El partido del presidente turco, Recep Tayyip Erdogan, el islamista AKP, ha sufrido una derrota significativa en las elecciones municipales de Turquía. El partido socialdemócrata CHP, que lidera la oposición al Gobierno, se ha proclamado vencedor en los comicios con una ventaja de más de 250.000 votos.
El CHP ha logrado mantener el control de las ciudades de Estambul y Ankara y ha ganado en algunas plazas fuertes del AKP, como Bursa, la cuarta ciudad del país. Ekrem Imamoglu, del CHP, ha revalidado su cargo como alcalde de Estambul, la ciudad que Erdogan gobernó como alcalde entre 1994 y 1998 y que es la capital económica del país.
Özgür Özel, presidente del CHP, celebró el triunfo y criticó al Gobierno de Erdogan: “Los votantes han decidido cambiar y poner fin al desequilibrio del poder. El CHP ha obtenido una victoria histórica. Se ha dado un claro mensaje al gobierno. Queremos que nos devuelvan el Estado de derecho, un país de todos los colores, donde las diferencias son riqueza”.
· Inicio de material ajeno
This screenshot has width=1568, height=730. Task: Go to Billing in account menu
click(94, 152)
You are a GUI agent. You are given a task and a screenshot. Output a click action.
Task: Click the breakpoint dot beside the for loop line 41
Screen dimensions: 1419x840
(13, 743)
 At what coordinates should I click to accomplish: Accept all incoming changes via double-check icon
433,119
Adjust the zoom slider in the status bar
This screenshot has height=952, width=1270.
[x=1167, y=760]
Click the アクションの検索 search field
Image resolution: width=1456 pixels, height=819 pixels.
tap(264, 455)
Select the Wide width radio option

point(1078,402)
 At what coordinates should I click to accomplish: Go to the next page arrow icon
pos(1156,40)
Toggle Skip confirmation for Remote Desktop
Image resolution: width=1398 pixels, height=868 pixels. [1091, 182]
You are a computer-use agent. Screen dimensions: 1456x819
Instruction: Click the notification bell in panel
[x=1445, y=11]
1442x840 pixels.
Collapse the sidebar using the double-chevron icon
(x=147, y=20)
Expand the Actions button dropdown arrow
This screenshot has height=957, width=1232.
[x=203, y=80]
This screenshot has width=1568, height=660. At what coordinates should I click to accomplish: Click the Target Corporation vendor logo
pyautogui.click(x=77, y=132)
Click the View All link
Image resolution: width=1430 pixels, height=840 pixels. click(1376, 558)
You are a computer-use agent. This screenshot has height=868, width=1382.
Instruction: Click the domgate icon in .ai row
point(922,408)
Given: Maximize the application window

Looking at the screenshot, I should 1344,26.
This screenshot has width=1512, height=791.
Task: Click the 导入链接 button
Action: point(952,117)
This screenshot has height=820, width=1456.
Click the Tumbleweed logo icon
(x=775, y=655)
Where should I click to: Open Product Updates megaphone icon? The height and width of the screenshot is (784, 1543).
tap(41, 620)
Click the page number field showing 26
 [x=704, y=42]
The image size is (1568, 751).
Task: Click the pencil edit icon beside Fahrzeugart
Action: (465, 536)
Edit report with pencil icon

Erdogan, de 70 años, admitió que los resultados representan “un cambio” para su partido AKP y expresó su respeto por la decisión del pueblo. La crisis económica que enfrenta el país, con una inflación descontrolada y una caída de su moneda, ha beneficiado a la oposición.
El retroceso del AKP se debe en parte a la subida de su hasta ahora aliado, el partido islamista fundamentalista Yeniden Refah (YRP). Ankara, la capital del país, ha caído también del lado del CHP y su actual alcalde, Mansur Yavas, se mantendrá en el puesto. El CHP también ha salido victorioso de Esmirna, la tercera ciudad más grande del país. Estas elecciones municipales se consideraban como una prueba para el gobierno de Erdogan, y el resultado no ha sido el deseado.